Before jumping into optimizations, you need to understand what you’re trying to accomplish with your optimizations. Get more specific than “increase ROAS”. 

  • What are the strategic goals the business is trying to achieve? 
  • Will ad budgets be increased, decreased, or kept constant over the next months? 
  • What results does leadership care most about from marketing?

With these answers in mind, you’re ready to begin.

Cut Waste

Because there’s wasted ad spend in every campaign, there’s always an opportunity to take the lowest-performing spend and reallocate it to improve returns. The first step of optimizing ad spend is to cut from the bottom.

Cutting waste begins with identifying your worst-performing channels. Which channels are producing the lowest return? Where are ads delivering inefficiently? (e.g. converters have 4 frequency on average, but a channel has 1.1 average frequency)

You need to evaluate each channel on 2 factors: it’s incrementality and how the channel lifts conversion rate in the media mix. Attribution models like last-click/touch don’t tell the whole story, so be careful not to jump to conclusions.

Once you’ve identified the lowest-performing channels, we recommend cutting between 5% and 10% of your overall ad spend so it can be put to better use.

Exploit Efficient Channels

After you’ve identified and cut your lowest performing ad spend, it’s time to reallocate and get more results! The first category of channels that deserve more spend are your efficient but unscaled tactics.

As you compare channel performance, you’ll have some channels or media mixes that have lower than average CPAs, but don’t have a high conversion volume. This is the best place to optimize first.

Once you’ve identified your high-efficiency/low-scale channels, add budget here to see the most results. You can keep doing this until the channels or tactics you picked start to hit diminishing returns and CPAs rise to the average.

You should plan on adding spend to these channels every 2-4 weeks until they no longer have the lowest CPAs.

Optimize Scaled Channels

After exploiting all of your high-efficiency channels, the next strategy is to optimize your scaled channels. This is the next place to deploy your reallocated dollars.

Your ‘Scaled Channels’ will be delivering a high volume of conversion, potentially with low conversion rates. The opportunity with ‘Scaled Channels’ is to increase efficiency by adding frequency either within the channel or across other channels.

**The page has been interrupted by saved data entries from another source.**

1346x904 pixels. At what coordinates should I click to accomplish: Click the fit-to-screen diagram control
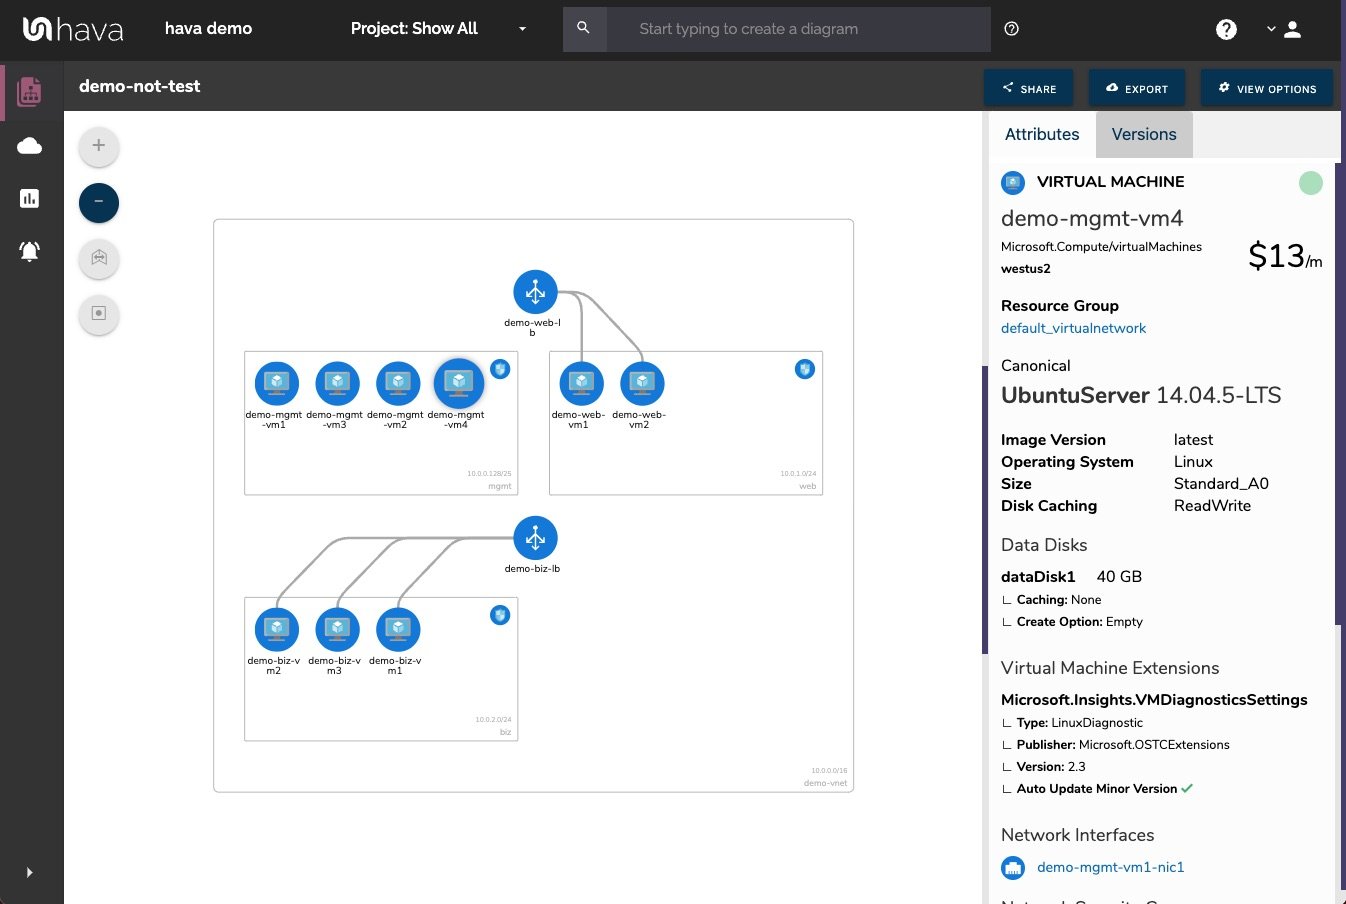tap(98, 258)
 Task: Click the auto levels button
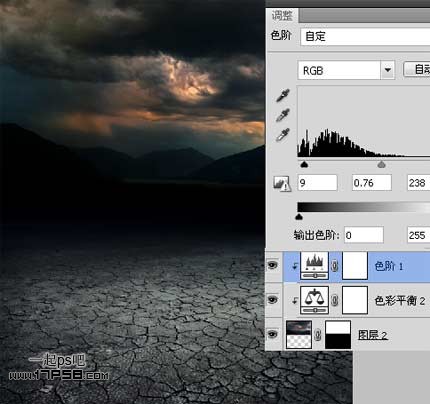click(417, 69)
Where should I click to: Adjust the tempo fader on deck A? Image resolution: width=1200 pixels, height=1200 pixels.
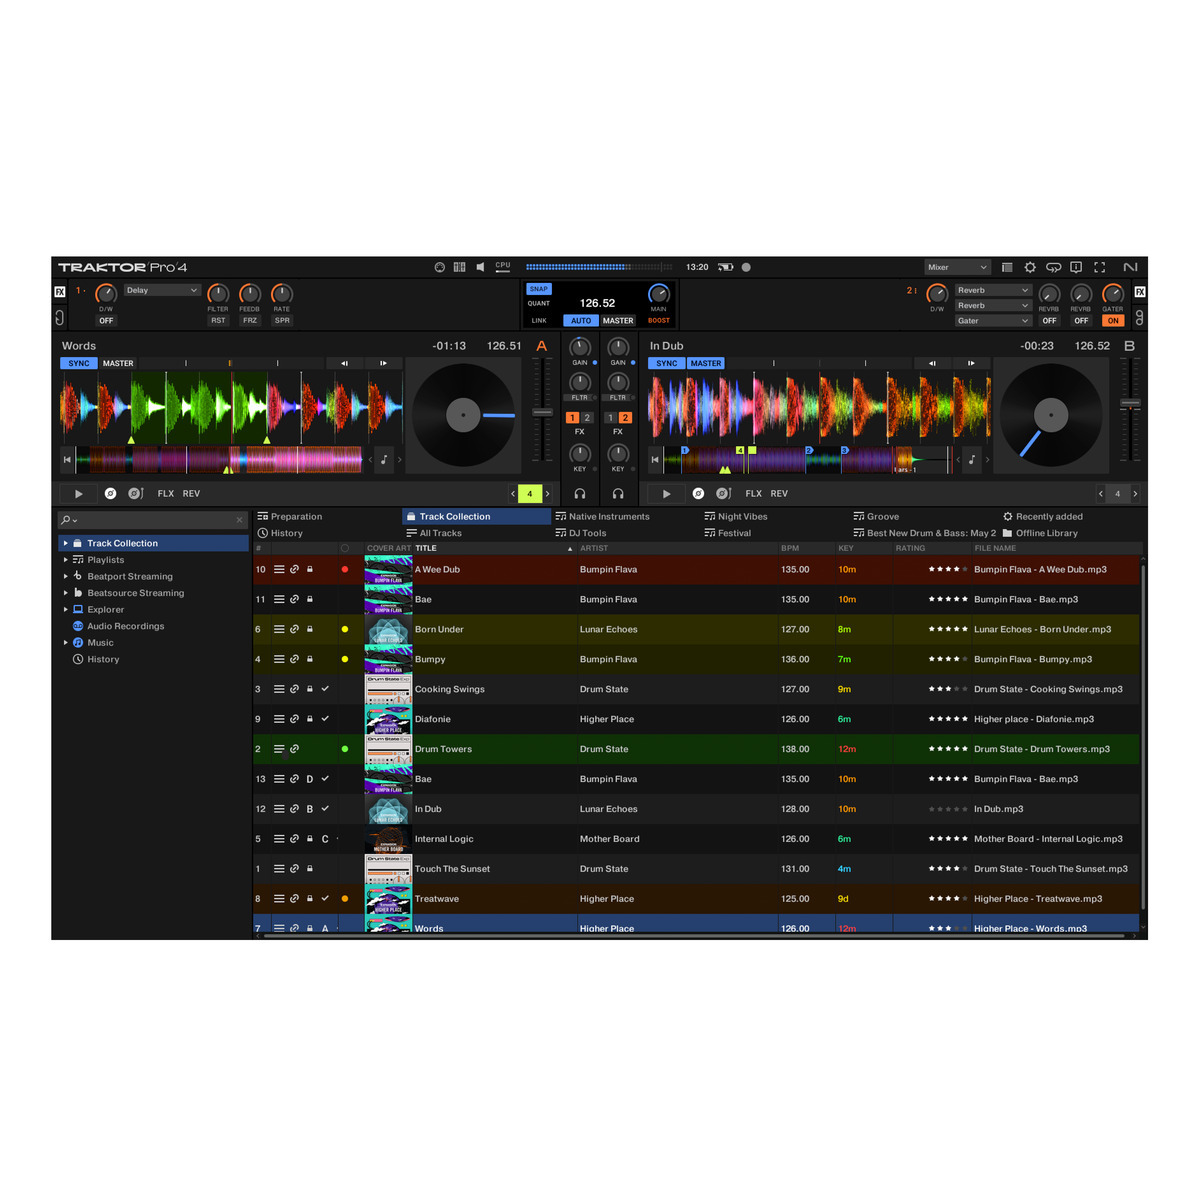click(541, 413)
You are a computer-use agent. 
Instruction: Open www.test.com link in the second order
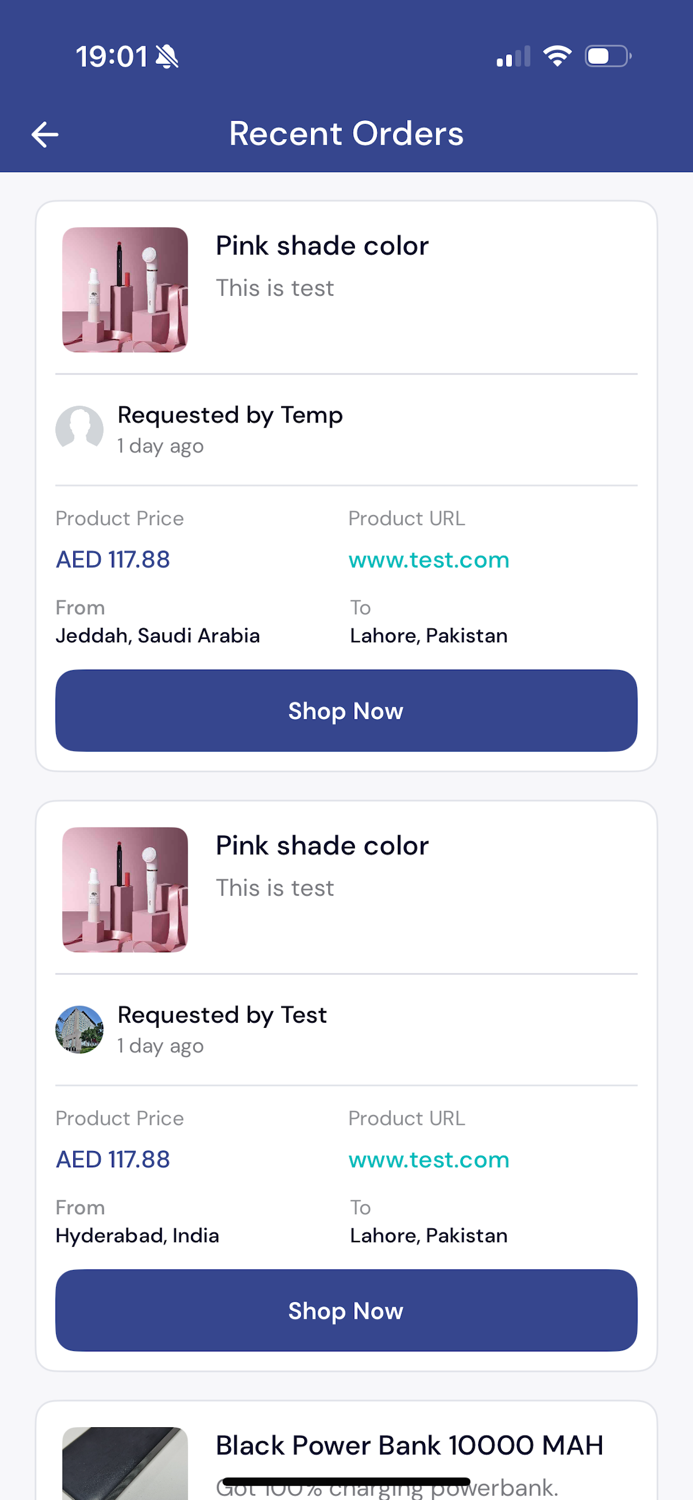coord(429,1160)
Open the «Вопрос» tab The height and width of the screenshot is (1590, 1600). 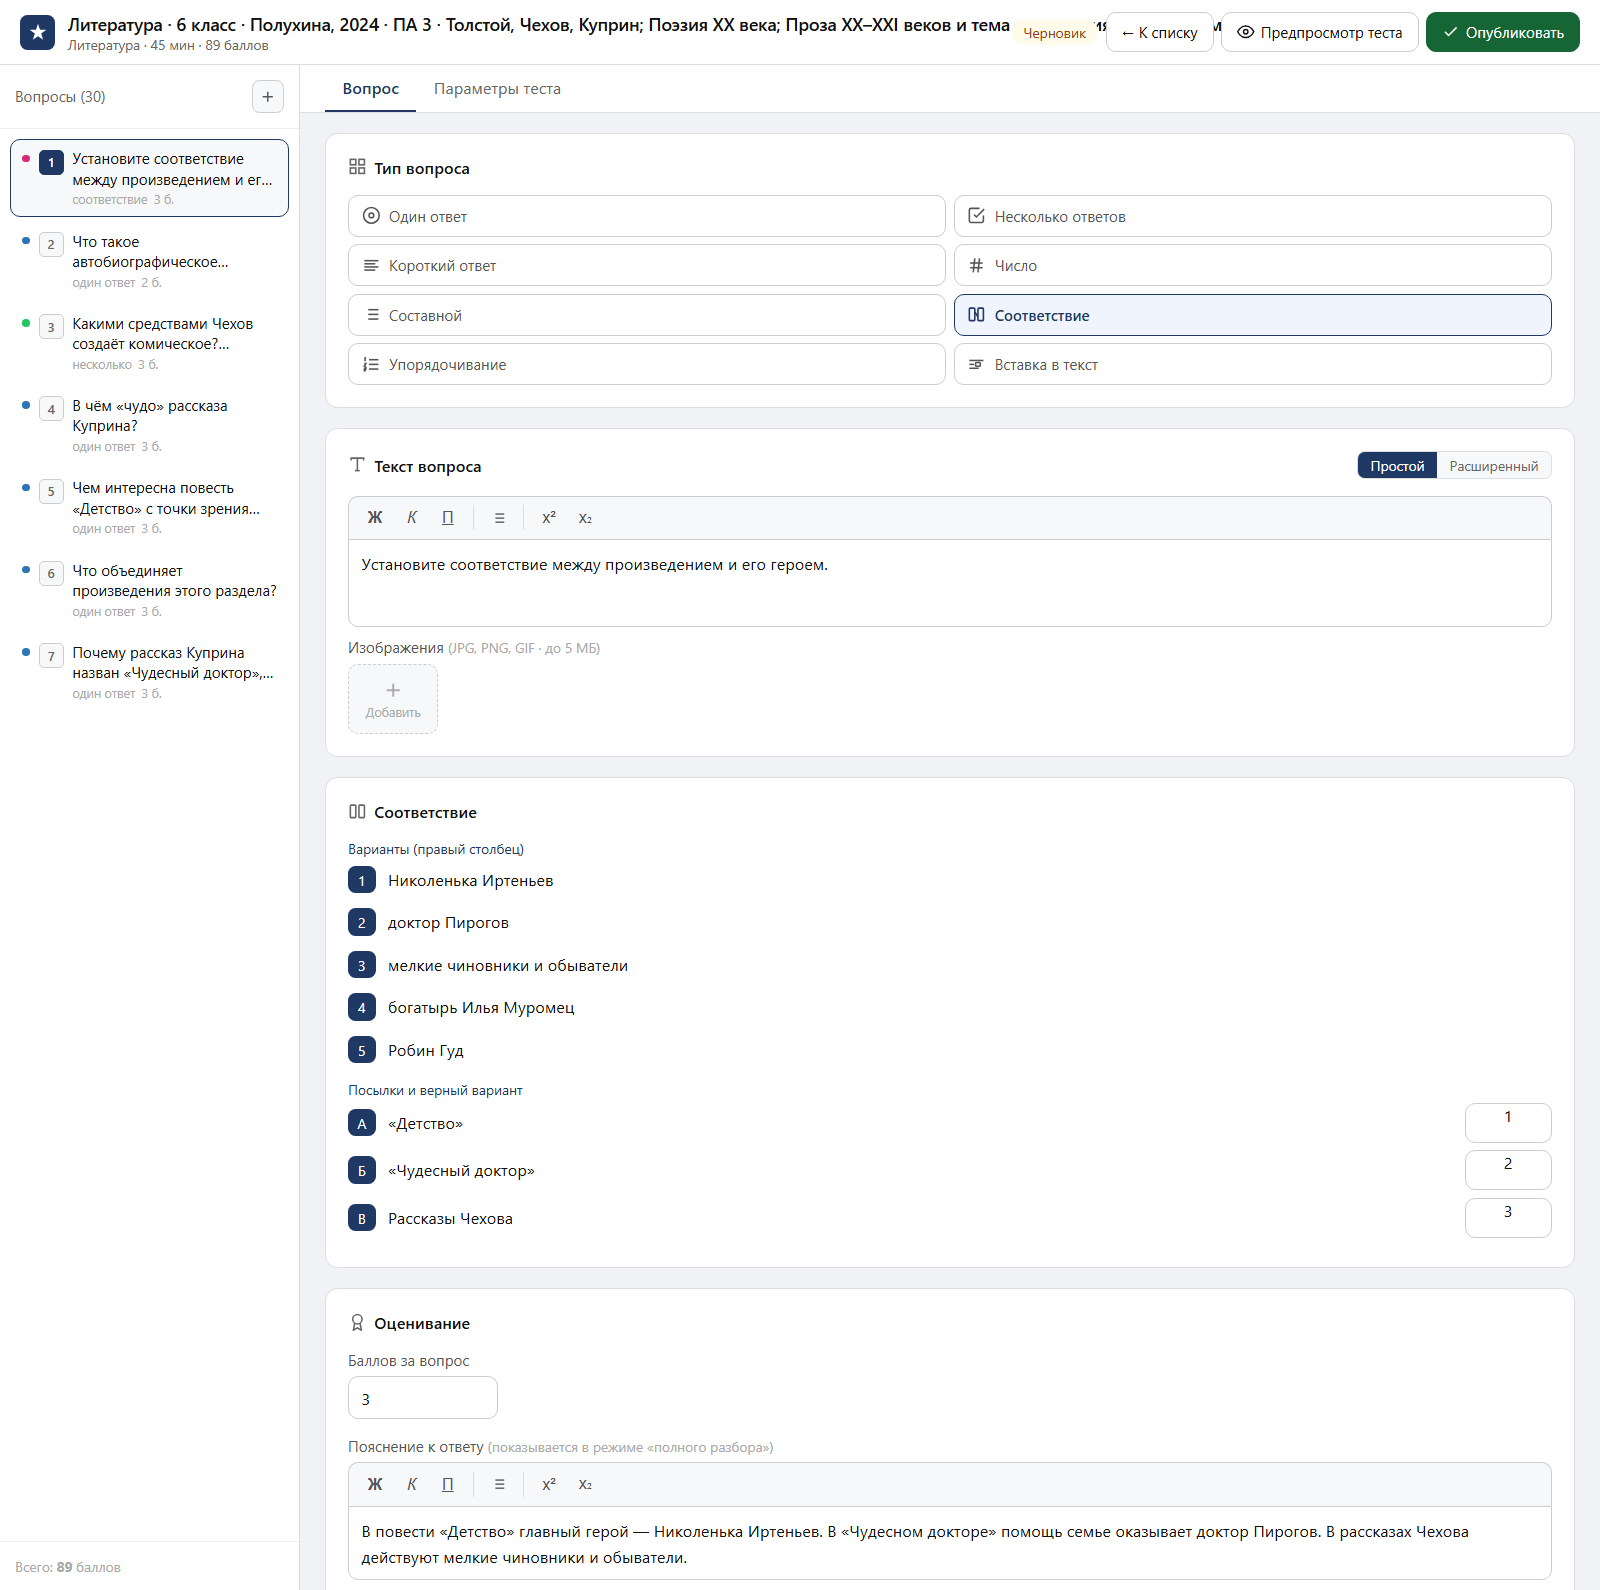tap(371, 89)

On many campaigns we observe, a vast majority of users only see one ad – what a waste! By increasing frequency to users, you can make scaled channels more efficient. This means building a custom audience that you can serve ads to across your media mix. Understanding exactly how each of your ad channels works together to produce results will make optimizing your scaled channels much easier.

Seeing Things Clearly

When you compare channels to understand each’s efficiency and scale, it’s important to see how many conversions in each channel are shared vs incremental. Once you can report on both ways a channel performs, your best and worst channels become clear and you don’t have to do any guesswork.

By seeing each channels’ Bi-Modal contributions, you can tell how often channels work together and what the iCPA is for each. This makes optimizing your channels much easier, and it will help you avoid spending on unprofitable channels. You can also see how often a channel provides incremental revenue that would not have been made without its contribution.

The best way to get this data is with Bi-Modal Attribution.

How to Pick Between Efficiency and Scale

When you have a choice between optimizing for efficiency, or optimizing for scale, it’s important to know what your goals are and what’s happening with your marketing budgets.

We almost always recommend starting by exploiting efficient channels. This will mean adding budget until CPAs increase to your baseline. Starting here is often best because this is where you can get more conversions at the lowest cost.

The best part of pushing new optimizations every month is that performance improvements don’t add up, they compound. This means that frequent, small improvements combine over time to make massive impacts. No matter how big or small your ad budgets, you should spend time every 2-3 weeks cutting from the bottom and reallocating to the top.